Physical characteristics
- Source: Sierra de San Vicente [es]
- • location: Navamorcuende
- • coordinates: 40°8′52″N 4°44′37″W﻿ / ﻿40.14778°N 4.74361°W
- • elevation: ~1,200 m (3,900 ft)
- Mouth: Tiétar
- • location: Oropesa
- • coordinates: 40°5′1″N 5°11′31″W﻿ / ﻿40.08361°N 5.19194°W
- Length: 45 km (28 mi)

Basin features
- River system: Tagus

= Guadyerbas =

The Guadyerbas is a river of Spain located in the centre of the Iberian Peninsula. It is the main left-bank tributary of the Tiétar, in turn a major tributary of the Tagus.

It has its source in the western reaches of the Sierra de San Vicente, at the feet of the Pico Cruces, at roughly 1,200 m above sea level.

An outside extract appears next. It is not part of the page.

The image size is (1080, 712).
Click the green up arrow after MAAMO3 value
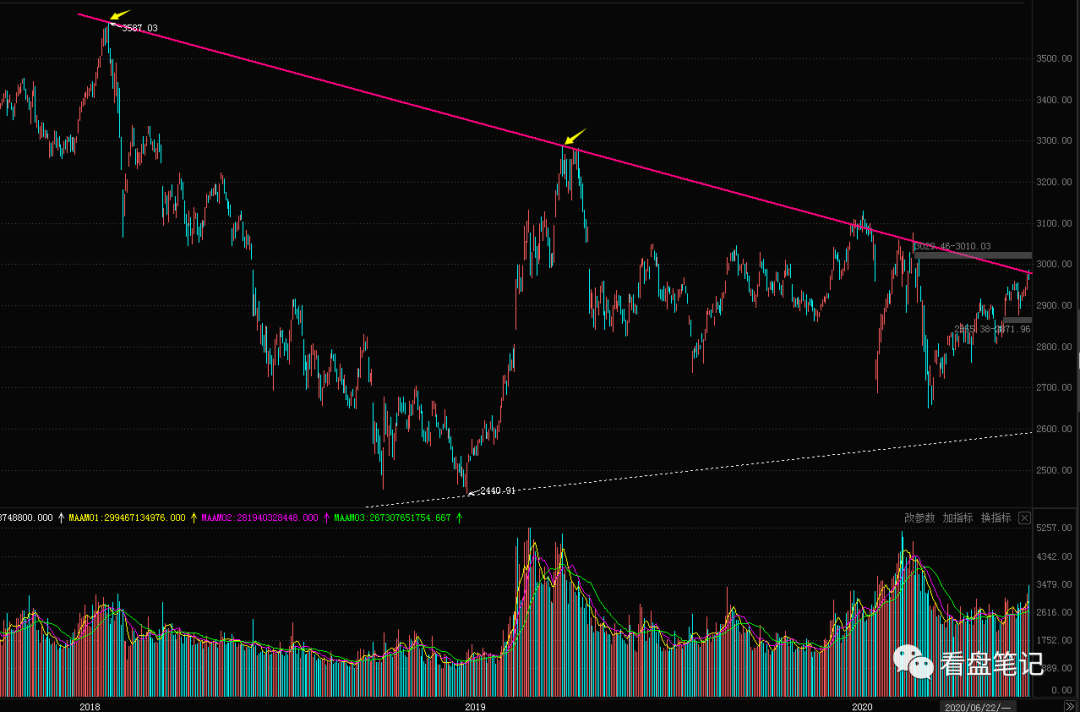tap(459, 518)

Featuring a total length of 45 km, it flows westwards through the northwest of the province of Toledo, emptying in the Tiétar a few kilometres upstream from the Rosarito Reservoir, in Oropesa.

Its waters are retained by the Navalcán Reservoir. The toponym is formed by the Arabic wadi (river) and the Spanish hierba/yerba (grass).